The short story can be a revolving door, whisking the reader quickly around, only to leave him facing another door, the next story. But this dazzling collection of stories achieves the very difficult: a progression of crafted fragments which emerge as a sharp, quenching portrait of contemporary life.
Enright’s people, mainly women, rifle through the contents of their lives as if they are clearing drawers, and come to blunt conclusions. Joking and conspiratorial or regretful and forlorn, the voices confide with exquisite intensity.
‘In the Bed Department’ finds middle-aged Kitty selling mattresses as she watches workmen install a new escalator. The moving steps are ‘beautiful and they never stopped and they finally got on her nerves’; when a brief affair brings the unexpected, she discovers a wry, affirming joy in the very up-down motion of life. In ‘Yesterday’s Weather’, a visit with the in-laws becomes a battleground of wills for a young couple with a baby.

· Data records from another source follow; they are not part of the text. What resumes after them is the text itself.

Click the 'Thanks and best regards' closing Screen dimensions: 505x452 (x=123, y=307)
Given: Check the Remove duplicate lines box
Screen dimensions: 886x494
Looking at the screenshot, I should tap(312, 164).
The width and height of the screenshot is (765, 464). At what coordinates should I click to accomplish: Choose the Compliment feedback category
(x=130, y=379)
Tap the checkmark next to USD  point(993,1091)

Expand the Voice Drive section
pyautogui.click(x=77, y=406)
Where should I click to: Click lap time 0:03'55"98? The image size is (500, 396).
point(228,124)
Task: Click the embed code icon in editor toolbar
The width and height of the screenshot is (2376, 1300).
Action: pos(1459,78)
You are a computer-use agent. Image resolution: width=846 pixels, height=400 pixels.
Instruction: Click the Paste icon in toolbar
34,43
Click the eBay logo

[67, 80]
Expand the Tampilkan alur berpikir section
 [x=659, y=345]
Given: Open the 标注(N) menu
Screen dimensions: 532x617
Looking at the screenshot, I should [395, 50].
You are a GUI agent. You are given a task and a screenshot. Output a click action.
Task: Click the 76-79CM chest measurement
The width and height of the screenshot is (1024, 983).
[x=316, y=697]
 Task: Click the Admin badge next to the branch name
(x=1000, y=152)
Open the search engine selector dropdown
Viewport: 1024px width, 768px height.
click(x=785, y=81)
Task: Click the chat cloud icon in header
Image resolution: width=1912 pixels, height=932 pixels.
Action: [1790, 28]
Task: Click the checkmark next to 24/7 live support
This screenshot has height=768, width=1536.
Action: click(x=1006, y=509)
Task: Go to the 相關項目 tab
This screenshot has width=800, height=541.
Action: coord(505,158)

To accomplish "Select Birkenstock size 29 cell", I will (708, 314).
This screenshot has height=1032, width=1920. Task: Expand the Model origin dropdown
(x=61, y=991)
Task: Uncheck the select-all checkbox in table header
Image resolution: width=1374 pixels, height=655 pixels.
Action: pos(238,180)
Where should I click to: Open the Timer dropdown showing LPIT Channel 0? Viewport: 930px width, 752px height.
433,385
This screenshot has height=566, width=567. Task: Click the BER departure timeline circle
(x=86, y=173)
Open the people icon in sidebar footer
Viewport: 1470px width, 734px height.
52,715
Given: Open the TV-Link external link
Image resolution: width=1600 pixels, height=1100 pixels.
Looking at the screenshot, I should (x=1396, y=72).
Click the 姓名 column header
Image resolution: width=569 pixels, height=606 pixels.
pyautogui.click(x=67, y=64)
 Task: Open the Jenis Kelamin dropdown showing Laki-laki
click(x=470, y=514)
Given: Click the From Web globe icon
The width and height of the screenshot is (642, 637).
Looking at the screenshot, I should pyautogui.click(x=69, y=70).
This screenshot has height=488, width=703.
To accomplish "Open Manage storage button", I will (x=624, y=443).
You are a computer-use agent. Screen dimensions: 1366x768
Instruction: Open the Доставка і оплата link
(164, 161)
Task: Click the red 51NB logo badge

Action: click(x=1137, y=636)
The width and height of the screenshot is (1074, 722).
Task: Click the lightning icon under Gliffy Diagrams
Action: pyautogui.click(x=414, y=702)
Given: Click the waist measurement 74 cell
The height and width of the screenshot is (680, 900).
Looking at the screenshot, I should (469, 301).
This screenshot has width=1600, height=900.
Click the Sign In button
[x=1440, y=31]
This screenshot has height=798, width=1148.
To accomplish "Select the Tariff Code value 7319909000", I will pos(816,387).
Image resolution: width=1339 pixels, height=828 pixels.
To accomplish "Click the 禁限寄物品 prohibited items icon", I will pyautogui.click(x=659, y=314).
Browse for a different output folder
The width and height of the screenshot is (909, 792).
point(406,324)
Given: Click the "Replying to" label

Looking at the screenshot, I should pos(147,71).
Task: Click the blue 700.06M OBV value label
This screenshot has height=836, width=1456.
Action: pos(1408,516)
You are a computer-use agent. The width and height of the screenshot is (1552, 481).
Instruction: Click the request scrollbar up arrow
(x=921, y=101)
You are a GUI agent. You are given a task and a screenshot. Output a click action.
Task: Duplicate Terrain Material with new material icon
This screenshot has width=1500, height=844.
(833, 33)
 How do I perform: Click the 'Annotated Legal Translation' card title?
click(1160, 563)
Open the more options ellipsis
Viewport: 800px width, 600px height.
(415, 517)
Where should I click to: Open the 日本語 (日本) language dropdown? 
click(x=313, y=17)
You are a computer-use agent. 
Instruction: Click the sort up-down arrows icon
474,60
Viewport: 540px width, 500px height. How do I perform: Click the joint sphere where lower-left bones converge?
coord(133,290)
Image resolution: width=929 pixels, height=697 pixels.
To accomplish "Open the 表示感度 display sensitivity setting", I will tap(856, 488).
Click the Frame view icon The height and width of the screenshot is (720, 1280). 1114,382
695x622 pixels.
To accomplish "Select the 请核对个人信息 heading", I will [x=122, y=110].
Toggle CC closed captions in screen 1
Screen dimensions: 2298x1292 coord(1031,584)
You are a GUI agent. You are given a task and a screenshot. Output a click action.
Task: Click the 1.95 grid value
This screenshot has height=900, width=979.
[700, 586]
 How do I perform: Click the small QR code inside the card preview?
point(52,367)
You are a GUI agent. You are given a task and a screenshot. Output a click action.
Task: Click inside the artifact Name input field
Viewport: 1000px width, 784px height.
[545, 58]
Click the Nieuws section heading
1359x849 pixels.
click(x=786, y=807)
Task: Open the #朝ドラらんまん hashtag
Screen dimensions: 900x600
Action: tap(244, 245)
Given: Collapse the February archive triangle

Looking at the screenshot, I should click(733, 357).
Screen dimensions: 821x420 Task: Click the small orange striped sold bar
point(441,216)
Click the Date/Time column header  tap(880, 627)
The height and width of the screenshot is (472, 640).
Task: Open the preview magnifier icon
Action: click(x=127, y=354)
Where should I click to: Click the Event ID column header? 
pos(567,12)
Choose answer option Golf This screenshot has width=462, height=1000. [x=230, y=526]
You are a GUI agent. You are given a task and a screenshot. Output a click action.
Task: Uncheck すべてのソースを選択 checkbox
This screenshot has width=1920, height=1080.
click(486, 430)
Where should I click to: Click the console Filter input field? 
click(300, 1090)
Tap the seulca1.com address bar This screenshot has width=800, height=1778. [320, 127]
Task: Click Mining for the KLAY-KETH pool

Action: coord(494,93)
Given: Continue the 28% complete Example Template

Enright pares down a character tidily, like a small sweet fruit. Her freewheeling Irish exchange student, in ‘Pillow’, rooms with three women in an American college dormitory, one of them an inscrutable Chinese girl. Alone in the dorms at Christmas, the women enjoy the long quiet nights of an empty campus (‘Li sleeping her Chinese sleep in those nylon pyjamas: not quite Buddha but, still, my plastic charm’).
These narrative snapshots are skilfully framed and in-focus, the language forthright and fresh. ‘Taking Pictures’ is an astonishing album of voice, memory and emotion.